Жизнь мужа и моя жизнь, как и каждая человеческая жизнь, двигалась по кругу. И притом не по кругу, проведенному циркулем, а по кругу, нарисованному чей-то пьяной, дрожащей рукой… Но вот круг завершился у мужа. Завершается и у меня.
В конце то же, что и в начале: беспомощность, желание опереться на чье-то плечо. И все большее одиночество: одиночество в чужой жизни, среди взрослых дядей и тетей других поколений.
Старые и немощные, мы вернулись на круги своя, к той огромной любви, которая озарила нашу юность! Было такое время в начале нашей совместной жизни, когда муж каждый божий день приходил за мной на работу и ждал меня, чтобы вместе идти домой. А я как безумная отбивалась от словоохотливых начальников, от вопросов сослуживцев и сбегала вниз. И мы, держась за руки, шли по улицам. И говорили, говорили, словно век не виделись. И целовались в самых неположенных местах: на лестницах в Радиокомитете, где я работала; на бульварных скамейках, что тогда считалось верхом неприличия.
Жизнь с Д. Е. мы прожили разную, а иногда и порознь.
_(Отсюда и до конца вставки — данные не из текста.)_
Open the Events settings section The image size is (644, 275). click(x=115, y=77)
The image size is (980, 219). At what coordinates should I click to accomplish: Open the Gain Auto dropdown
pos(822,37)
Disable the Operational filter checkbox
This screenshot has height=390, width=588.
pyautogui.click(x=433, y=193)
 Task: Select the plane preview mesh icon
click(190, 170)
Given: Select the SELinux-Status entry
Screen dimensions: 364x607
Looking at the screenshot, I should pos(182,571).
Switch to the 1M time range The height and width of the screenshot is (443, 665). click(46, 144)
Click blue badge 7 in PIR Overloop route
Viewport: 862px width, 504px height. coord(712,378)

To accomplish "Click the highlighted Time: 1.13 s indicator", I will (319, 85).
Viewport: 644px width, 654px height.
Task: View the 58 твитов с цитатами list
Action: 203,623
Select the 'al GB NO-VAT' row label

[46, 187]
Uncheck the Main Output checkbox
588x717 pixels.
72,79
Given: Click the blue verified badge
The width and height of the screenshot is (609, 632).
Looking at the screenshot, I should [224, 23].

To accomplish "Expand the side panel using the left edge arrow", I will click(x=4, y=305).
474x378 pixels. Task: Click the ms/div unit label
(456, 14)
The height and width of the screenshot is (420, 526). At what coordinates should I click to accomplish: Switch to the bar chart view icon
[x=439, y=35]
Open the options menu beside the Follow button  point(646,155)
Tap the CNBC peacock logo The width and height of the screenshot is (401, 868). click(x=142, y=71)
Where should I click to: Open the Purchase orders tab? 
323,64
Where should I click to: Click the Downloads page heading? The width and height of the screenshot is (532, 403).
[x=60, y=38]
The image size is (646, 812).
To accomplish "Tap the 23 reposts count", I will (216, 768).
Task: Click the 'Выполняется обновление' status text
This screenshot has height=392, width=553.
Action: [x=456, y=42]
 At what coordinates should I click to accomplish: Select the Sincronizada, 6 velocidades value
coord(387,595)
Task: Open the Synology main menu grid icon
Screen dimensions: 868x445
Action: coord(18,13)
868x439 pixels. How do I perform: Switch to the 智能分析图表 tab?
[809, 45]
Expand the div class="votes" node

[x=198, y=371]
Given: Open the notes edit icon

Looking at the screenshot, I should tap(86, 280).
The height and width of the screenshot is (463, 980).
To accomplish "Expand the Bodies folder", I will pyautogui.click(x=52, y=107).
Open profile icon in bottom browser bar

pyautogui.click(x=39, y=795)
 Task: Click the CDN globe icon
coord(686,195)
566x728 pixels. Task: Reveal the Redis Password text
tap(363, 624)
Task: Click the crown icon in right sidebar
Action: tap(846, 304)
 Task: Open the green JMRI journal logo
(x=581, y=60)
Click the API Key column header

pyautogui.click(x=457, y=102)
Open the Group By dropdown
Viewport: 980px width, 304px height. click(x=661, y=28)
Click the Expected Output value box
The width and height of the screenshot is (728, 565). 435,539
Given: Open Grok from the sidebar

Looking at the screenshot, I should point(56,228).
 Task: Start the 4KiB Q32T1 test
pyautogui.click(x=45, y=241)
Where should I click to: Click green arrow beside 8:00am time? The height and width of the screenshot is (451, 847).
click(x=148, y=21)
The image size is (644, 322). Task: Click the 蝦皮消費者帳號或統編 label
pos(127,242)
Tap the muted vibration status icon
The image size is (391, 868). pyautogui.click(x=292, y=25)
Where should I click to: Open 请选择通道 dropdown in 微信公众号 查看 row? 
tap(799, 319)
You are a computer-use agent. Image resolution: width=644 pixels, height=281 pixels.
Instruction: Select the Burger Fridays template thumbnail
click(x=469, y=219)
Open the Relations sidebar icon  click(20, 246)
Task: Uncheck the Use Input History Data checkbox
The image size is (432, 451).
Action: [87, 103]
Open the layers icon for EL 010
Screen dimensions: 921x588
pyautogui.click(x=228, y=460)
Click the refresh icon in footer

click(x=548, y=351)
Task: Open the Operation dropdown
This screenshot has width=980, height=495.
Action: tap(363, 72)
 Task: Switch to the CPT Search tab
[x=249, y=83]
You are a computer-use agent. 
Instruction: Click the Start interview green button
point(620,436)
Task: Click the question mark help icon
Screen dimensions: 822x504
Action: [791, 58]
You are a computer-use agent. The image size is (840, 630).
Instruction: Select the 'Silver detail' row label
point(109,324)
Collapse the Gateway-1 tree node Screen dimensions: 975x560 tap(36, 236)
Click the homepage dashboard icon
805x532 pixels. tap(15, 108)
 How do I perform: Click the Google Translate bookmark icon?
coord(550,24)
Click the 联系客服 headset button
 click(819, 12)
У мужа было много увлечений, романов. И горечь от этого у меня осталась почти до конца. Да, он мог быть поумнее, а я — потерпимее.
Но под конец эта неразрывная связанность, нераздельность, что ли, наших судеб вернулась. И масса мелочей тоже — я вдруг стала для него самая красивая, самая талантливая. И он начал ревновать меня, но уже не к мужчинам, а к каждому часу, который я проводила без него. Уходя на работу (чисто символическую), он уже через час звонил и говорил: «Я соскучился по тебе». Ну а для меня он опять стал самым интересным человеком на земле. Со всеми остальными мне было скучно, не о чем говорить. И я хотела, чтобы он прочел все те книги, которые прочла я (хотя знала, как ему мучительно трудно читать), и не спал — смотрел бы телевизор. А он злился, что я не слушаю иностранное радио — «голоса».